The server handled 37 requests with 896K prompt tokens and 20K generation tokens — functional but far from the hardware's potential. GPU utilization sat at 37% on the secondary node. Clearly there was headroom.

The Optimizations: Safe, Incremental, Measured

Ranking the Impact

Before touching anything, we ranked optimizations by expected impact:

Increase max-num-seqs — single greatest throughput multiplier (3-6×)
Raise gpu-memory-utilization — more KV cache headroom for concurrent requests
Enable CUDA graphs — reduce per-step overhead (10-20% ITL improvement)
Increase max-num-batched-tokens — larger batch capacity
Enable FlashInfer autotune — better attention kernel selection

The CUDA Graph Crash (And What We Learned)

Step 1 on our list was enabling CUDA graphs — remove --enforce-eager. vLLM initialized successfully, performed distributed setup across both nodes, and then... complete system lockup. Both DGX Sparks became simultaneously unresponsive. SSH timed out. No ping. No recovery via network.

Root cause: The crash was caused by custom_ops: ["all"] in the --compilation-config, which triggers nvcc/cicc compilation of fusion kernels. On GB10 with only ~3 GiB RAM available during model load (CUDA allocates ~95 GiB), the TileLang JIT compilation exhausts system memory and causes a full system freeze.

Fix: Switch to PIECEWISE CUDA graph mode without custom_ops. Compile only the essential graphs (attention, MLP) — enough for the ~10-20% ITL improvement, without triggering the memory-exhausting fusion kernel compiler:

--compilation-config {"cudagraph_mode":"PIECEWISE"}

This enables CUDA graphs safely on GB10. The custom_ops: ["all"] path remains usable only if compiled kernels are cached (persistent volume mount). First-run compilation needs system RAM headroom.

Lesson: CUDA graphs are viable on GB10 with PIECEWISE mode. Skip custom_ops: ["all"] unless you have a persistent kernel cache.

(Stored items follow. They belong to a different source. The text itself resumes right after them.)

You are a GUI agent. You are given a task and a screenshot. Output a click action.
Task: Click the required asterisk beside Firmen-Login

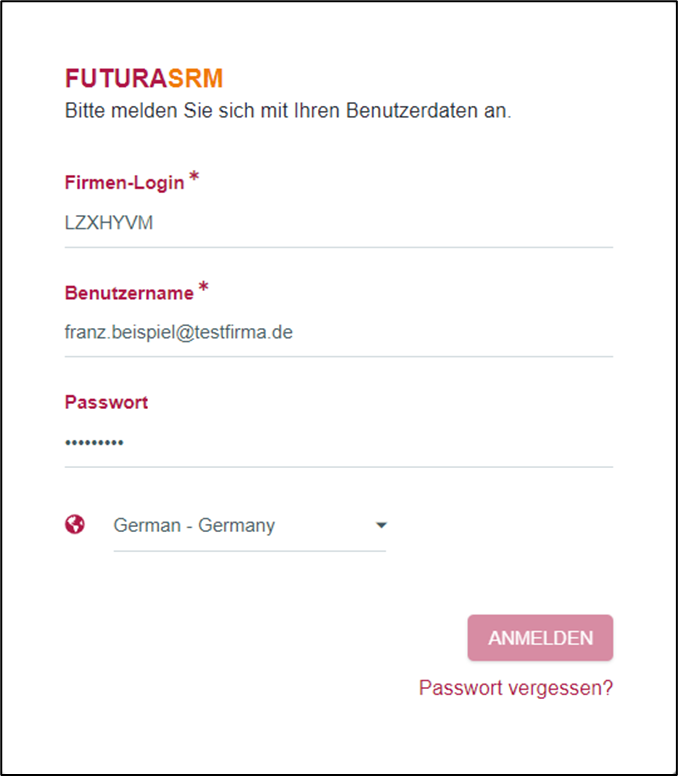click(194, 178)
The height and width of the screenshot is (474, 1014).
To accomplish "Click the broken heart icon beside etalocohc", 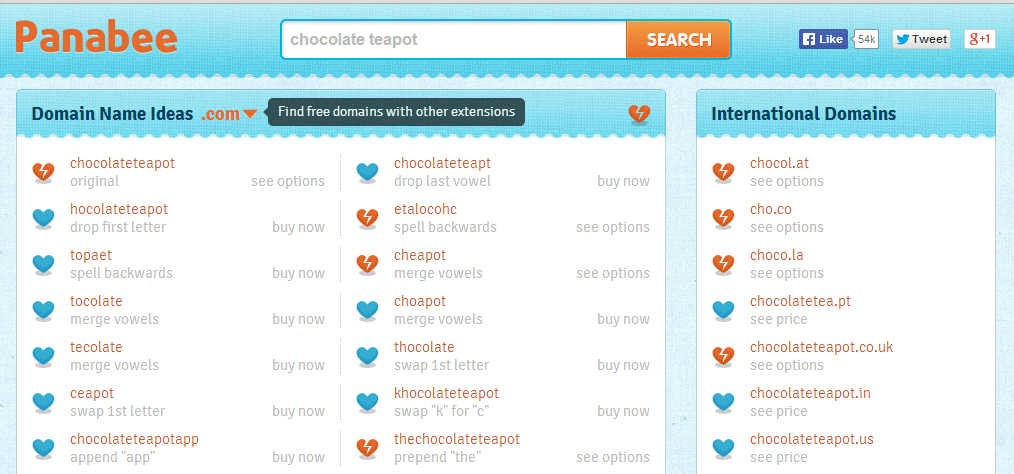I will [x=367, y=218].
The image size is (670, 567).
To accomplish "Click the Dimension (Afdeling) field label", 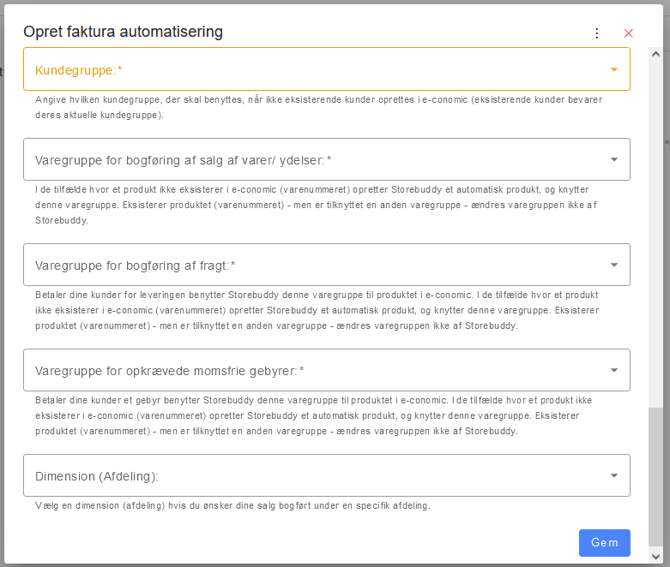I will pos(97,476).
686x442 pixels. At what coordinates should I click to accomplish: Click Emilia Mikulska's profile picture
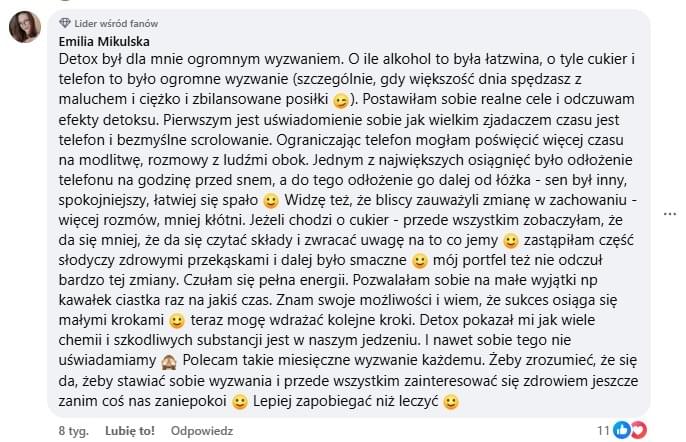25,27
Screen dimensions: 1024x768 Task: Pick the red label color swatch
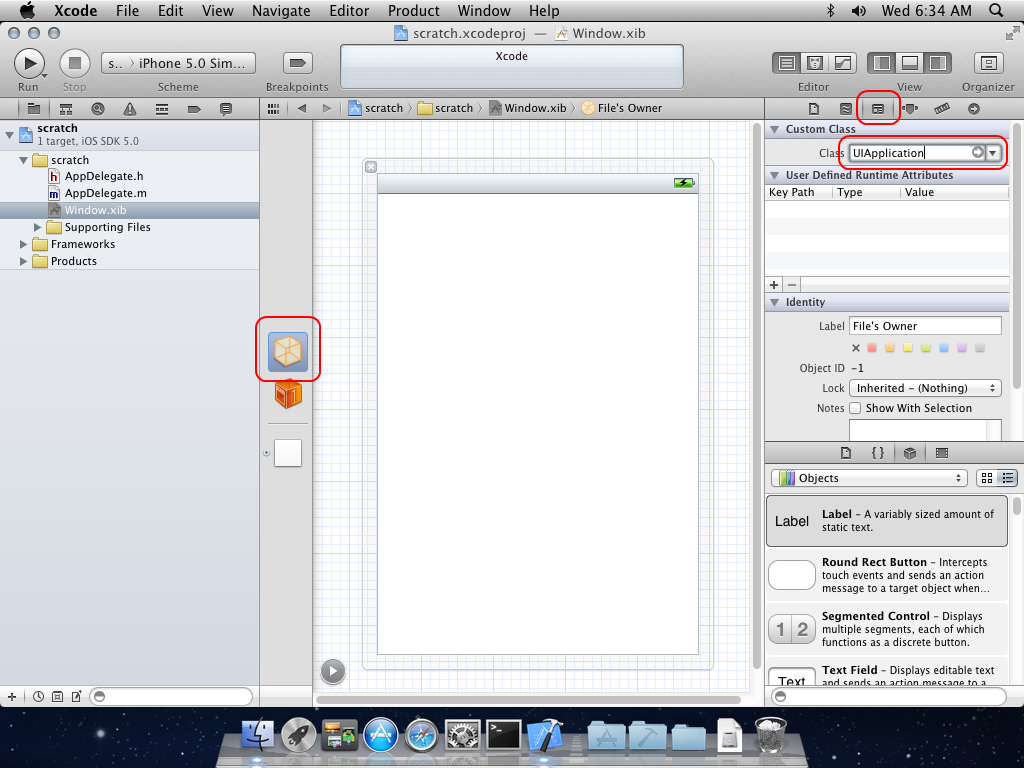tap(872, 348)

Safe Optimizations Applied

After reverting, we applied the remaining optimizations in order:

Parameter	Before	After	Rationale
`max-num-seqs`	1	2	Double concurrent request capacity
`max-num-batched-tokens`	4096	8192	Larger batch for prefix cache efficiency
`gpu-memory-utilization`	0.70	0.78	0.82 triggered OOM on first runs; 0.78 is the sweet spot for stability
FlashInfer autotune	disabled	enabled	Better attention kernel selection
CUDA graphs	disabled	PIECEWISE	PIECEWISE mode works safely; `custom_ops: ["all"]` caused the crash
Expert parallelism	disabled	enabled	Distributes MoE experts across both nodes for better memory balance
MTP speculation	0 tokens	2 tokens	DeepSeek's native MTP speculative decoding adds ~20-30% throughput

The cluster was re-launched using vLLM's --no-ray distributed executor (PyTorch native distributed), which handled the --nnodes 2 --node-rank N --master-addr <master-ip> --master-port 29501 wiring automatically.

Startup metrics:

Model loading: ~75 GiB memory, ~7 min (152s weights + ~5 min warmup/cudagraph compilation)
KV cache: ~5 GiB (at gpu_mem 0.78), sufficient for 200K context
FlashInfer autotune completed successfully in background
CUDA graph capture: ~7 seconds, PIECEWISE mode, ~0.1 GiB memory
Server live on http://0.0.0.0:8000, health check 200 OK

Benchmark Results: 3× Throughput Improvement

DGX Spark Benchmark Comparison: Baseline vs Optimized TPS

Short Prompt Inference (ITL Test)

Five runs with 12 prompt tokens → 200 generation tokens:

Run  | Duration | Tokens | TPS  | ms/tok
-----|----------|--------|------|-------
1    | 12.54s   | 200    | 16.0 | 63
2    | 12.57s   | 200    | 15.9 | 63
3    | 12.55s   | 200    | 15.9 | 63
4    | 12.54s   | 200    | 16.0 | 63
5    | 12.52s   | 200    | 16.0 | 63

Before: 182 ms/tok → After: 63 ms/tok — 2.9× speedup.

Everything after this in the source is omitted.